Sometimes it felt as if he didn't even remember that he was sharing an apartment with me but then I'd catch him watching me and I could only describe the look on his face as longing. I really didn't understand why he seemed so determined to keep away from me, when clearly we both wanted the same thing. I wanted to talk with him about it but he was rarely in the apartment any more.
One night I was curled up on the sofa reading when there was a knock at the door. I walked to it and pulled it open to see a beauty of a woman standing there. Her long black hair fell down around her shoulders, her green eyes were large, almond-shaped and thickly lashed and her figure was stunning in the black sheath she wore. She looked me from head to toe and back again and I could tell she thought me no competition before she purred, "Is Trace here?"
My heart just stopped as a numbness stole over my limbs. It was difficult to talk around the lump that had formed in my throat but I did manage, "No, he's not here."
"He told me seven."
It hurt, that damn organ in my chest, as I held the door open for her.
"Would you like to wait inside?"
She brushed past me as if she owned the place before she settled herself on the sofa and lifted my book to see what I was reading. Her eyes found mine and I saw a shrewdness in them when she asked, "Who are you to Trace?"
Good question that I didn't have to answer since at that moment the door opened and Trace walked in. I watched as those eyes moved from me to his date and back again but I couldn't read him. His expression was perfectly blank.
"Are you ready, Siobhan?"
"Yeah, baby."
He walked to her and reached for her hand, linking their fingers. The sight left tears burning the back of my throat. His eyes stayed on me as he brushed his lips over Siobhan's before he patted her on the ass and said, "Wait outside for a second. I need to talk with Ember."
"Hurry," she all but moaned.
I couldn't bring myself to look at Trace so I watched as Siobhan sauntered from the apartment.
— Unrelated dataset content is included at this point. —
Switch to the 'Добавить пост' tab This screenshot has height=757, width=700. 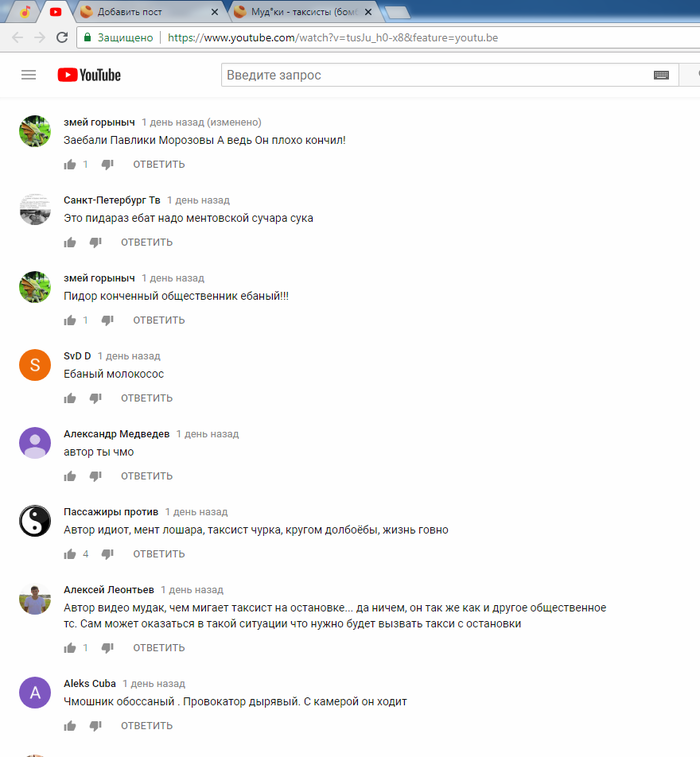[x=147, y=12]
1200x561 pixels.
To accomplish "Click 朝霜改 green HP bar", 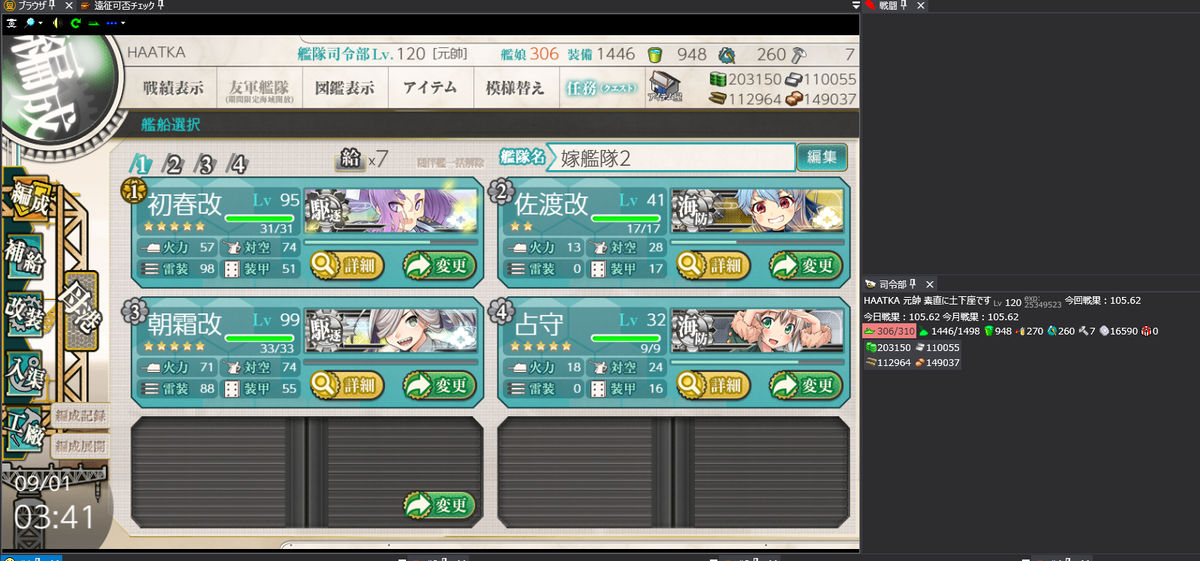I will [260, 336].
The flatness of his voice reluctantly pulled my attention.
"This isn't working, Ember. You need to move out."
His voice was so emotionless and his eyes had turned vacant. I knew deep down that there was a reason for what he was doing, one that he believed was in my best interest. I had protests screaming in my head and objections on the tip of my tongue, but I couldn't pull any of them into a clear thought. I tried but the shock of his words and his abruptness left an ache in my chest as I felt my heart breaking. I held his hard stare and found the only word that would come to my lips was.
"Okay."
He stood there for a few moments and I swear I saw pain in his eyes but then he turned without another word and walked out. I knew this was coming, knew I'd set myself up for the pain, as Rafe's warning played in my head. I said I wouldn't let Trace just walk away but I realized, standing there in his apartment, that I didn't know if I could reach him. I naively believed that I could befriend him, love him and that would heal him. How stupid was I? I had very little experience with men and certainly no experience when it came to Trace and his damaged past. I wanted him but I was beginning to understand that wanting him was one thing but being good for him -- and him for me -- was something else entirely. Moving out was probably for the best all the way around.